Does Your Myers-Briggs Type Really Matter?

"In 1993, 89 of the Fortune top 100 companies were administering the Myers-Briggs test to their employees. The philosophy behind personality tests is that they don't want you to be in the wrong kind of job. The tests have been completely exposed as nonsense."-- Barbara Ehrenreich

Best-selling author and muckraker Barbara Ehrenreich is right -- the very familiar and widespread Myers-Briggs personality test has indeed been denounced in recent years as not valid or useful. Many still believe, though.

Is there still some value in the test? Here's a look at how it can be used in the business world and what critics have said. See what you think.

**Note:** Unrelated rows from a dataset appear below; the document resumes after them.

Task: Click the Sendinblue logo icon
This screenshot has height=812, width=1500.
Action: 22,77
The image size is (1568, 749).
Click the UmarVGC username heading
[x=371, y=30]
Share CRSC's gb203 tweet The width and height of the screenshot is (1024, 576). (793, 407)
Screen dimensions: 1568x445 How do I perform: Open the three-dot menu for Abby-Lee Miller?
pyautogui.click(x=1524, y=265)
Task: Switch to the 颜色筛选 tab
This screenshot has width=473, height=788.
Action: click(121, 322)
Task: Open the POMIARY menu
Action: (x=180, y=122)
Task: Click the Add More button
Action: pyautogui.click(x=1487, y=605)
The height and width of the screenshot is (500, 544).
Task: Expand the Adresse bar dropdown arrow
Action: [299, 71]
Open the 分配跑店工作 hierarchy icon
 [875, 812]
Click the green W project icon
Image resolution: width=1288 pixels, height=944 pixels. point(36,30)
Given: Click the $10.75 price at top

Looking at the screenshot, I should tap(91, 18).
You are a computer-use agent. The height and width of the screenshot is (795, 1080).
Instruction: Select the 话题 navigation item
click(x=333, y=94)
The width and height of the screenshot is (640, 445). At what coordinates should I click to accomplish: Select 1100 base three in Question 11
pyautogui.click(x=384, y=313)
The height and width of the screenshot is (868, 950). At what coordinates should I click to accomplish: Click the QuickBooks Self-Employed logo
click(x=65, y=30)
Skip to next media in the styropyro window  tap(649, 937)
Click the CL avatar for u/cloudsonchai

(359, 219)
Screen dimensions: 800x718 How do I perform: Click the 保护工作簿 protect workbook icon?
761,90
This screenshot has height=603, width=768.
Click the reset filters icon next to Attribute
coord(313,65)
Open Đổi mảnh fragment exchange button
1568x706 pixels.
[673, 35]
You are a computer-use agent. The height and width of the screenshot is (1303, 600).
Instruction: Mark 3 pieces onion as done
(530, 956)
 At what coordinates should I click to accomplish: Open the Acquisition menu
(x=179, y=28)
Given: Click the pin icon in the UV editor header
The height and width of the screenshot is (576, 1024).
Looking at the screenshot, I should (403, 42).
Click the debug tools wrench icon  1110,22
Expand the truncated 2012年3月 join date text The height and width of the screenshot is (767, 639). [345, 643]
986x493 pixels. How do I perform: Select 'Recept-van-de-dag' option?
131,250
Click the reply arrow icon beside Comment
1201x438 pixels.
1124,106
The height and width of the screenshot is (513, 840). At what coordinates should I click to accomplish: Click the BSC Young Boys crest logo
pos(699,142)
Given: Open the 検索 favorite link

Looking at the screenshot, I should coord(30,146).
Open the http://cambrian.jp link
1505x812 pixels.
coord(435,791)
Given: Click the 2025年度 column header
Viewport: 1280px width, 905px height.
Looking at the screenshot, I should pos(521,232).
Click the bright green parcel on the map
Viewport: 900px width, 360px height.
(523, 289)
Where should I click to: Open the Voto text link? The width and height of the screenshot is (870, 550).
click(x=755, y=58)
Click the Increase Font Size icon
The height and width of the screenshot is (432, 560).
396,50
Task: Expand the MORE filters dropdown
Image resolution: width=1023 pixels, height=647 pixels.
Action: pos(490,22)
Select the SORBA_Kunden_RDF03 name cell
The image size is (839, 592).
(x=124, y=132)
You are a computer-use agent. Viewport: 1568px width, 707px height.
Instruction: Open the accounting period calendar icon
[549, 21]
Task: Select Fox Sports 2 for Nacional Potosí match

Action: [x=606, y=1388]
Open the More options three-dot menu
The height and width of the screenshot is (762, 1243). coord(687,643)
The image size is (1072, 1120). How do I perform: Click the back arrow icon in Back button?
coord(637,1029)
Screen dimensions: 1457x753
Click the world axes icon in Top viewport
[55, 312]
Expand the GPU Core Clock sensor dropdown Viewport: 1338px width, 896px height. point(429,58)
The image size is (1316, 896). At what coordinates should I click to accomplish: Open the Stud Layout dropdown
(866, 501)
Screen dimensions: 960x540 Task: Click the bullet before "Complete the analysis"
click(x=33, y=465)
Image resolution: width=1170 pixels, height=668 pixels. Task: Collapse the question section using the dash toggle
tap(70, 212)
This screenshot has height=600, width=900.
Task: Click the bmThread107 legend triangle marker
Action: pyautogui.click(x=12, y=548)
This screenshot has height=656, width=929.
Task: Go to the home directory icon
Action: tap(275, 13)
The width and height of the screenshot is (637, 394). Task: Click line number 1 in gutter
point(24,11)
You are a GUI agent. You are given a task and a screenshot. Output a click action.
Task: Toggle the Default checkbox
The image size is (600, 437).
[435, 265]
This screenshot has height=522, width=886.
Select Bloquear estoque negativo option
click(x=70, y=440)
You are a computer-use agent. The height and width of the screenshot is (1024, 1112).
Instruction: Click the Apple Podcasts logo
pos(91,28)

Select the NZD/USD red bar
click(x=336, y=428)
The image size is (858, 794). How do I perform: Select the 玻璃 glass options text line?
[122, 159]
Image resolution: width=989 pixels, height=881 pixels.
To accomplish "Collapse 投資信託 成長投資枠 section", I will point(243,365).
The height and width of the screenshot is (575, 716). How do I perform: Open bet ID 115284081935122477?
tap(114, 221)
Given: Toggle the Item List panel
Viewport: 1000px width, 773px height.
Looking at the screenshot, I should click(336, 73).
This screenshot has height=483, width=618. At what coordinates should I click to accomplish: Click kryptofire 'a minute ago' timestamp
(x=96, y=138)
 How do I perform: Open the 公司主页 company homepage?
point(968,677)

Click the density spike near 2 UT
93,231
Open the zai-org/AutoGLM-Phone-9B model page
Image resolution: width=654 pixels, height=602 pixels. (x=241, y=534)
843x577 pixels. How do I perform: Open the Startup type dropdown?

Your Myers-Briggs type: What it is

The "Myers-Briggs Type Indicator" (MBTI) assessment is a kind of personality test developed decades ago. More than 50 million people have taken it, and some 2 million or more take it annually, paying to do so and generating about $20 million annually for the company that offers it. According to The Washington Post:

Drawing on the psychology of Carl Jung, the MBTI features 93 questions aimed at determining where you fall on four "dichotomies," resulting in your classification as belonging to one of 16 personality types. Here, from CPP, Inc., the company that markets the MBTI, are the four dichotomies:

  • Extroversion (E) and Introversion (I): differentiating people who direct their energy primarily outward toward other people and events from people who direct their energy primarily inward toward their inner environment, thoughts, and experiences.
  • Sensing (S) and Intuition (N): differentiating people who take in information primarily through the five senses and immediate experience from people who take in information primarily through hunches and impressions and are more interested in future possibilities.
  • Thinking (T) and Feeling (F): differentiating people who make decisions primarily based on logic and objectivity from people who make decisions primarily based on personal values and the effects their decisions will have on others.
  • Judging (J) and Perceiving (P): differentiating people who prefer structure, plans, and achieving closure quickly from those who prefer flexibility, spontaneity, and keeping their options open.

These four sets of possible classifications result in the 16 possible types that are referred to with the preceding letters: ENTJ, ISFP, and so on. Here are the 16, ranked by the percentage of the population that falls in each:

As an example, here's a summary of the most common type, the ISFJ, from the myersbriggs.org site:

Proponents of the Myers-Briggs Type Indicator believe that knowing our types and the types of others can help us get along better and work alongside each other better.

Myers-Briggs types, applied to business

Many in the business world have embraced the Myers-Briggs Type Indicator, in various ways. Understanding the personality types of your coworkers, bosses, and underlings can, arguably, help you work better with them, motivate them more effectively, and group them into more productive arrangements instead of, say, partnering two clashing personality types.

In the hiring process, knowing a candidate's type may offer insights into what will motivate the worker and what they may need to be successful. Some types are more suited to repetitive tasks, for example, while others are good at dealing with people and resolving problems. Delving into the personality types of customers might also help design marketing campaigns that will effectively speak to them.

Even individual workers might use type-related insights to think about what kinds of jobs might suit them best. Their current position might not be the best fit.

The case against Myers-Briggs types

Increasingly, the Myers-Briggs system has been criticized. Let's review some of the problems critics have cited.

For starters, the system requires that each personality be assigned one of the two preference tendencies in each dichotomy, but those dichotomies might more accurately be seen as continuums, with people falling in different places along them. While one person might have strong introvert tendencies, another might also be classified as an introvert but might only slightly be one. Even Carl Jung, on whose theories the system is based, said that "there is no such thing as a pure extrovert or a pure introvert. Such a man would be in the lunatic asylum." Indeed, many people who take the test multiple times get different results.

Then there's the fact that much of Jung's thinking has not stood the test of time and is not widely accepted. For example, he believed in a "collective unconscious" housing repressed memories from our ancestral and evolutionary past.

A Vox critique of Myers-Briggs points out that each type's description is positive ("thinker," "nurturer," etc.), painting a rosy picture for anyone taking the test. Thus, part of its popularity might lie in the pleasure of taking the test and reviewing results.

Multiple studies have found the system ineffective in being able to predict how successful various people would be at various jobs.

Perhaps most damning of all, relatively few psychologists use the test. There are, after all, plenty of other tests that have stood up better to scrutiny and review.

So, does your Myers-Briggs personality type really matter? The answer is probably not. Some employers and others may put a lot of stock in it, but a careful review of it suggests it mainly offers entertainment value. That said, there is value in thinking about and exploring what motivates you, how you interact with people, and how you operate in life. Insights found there might help you get along and get ahead better.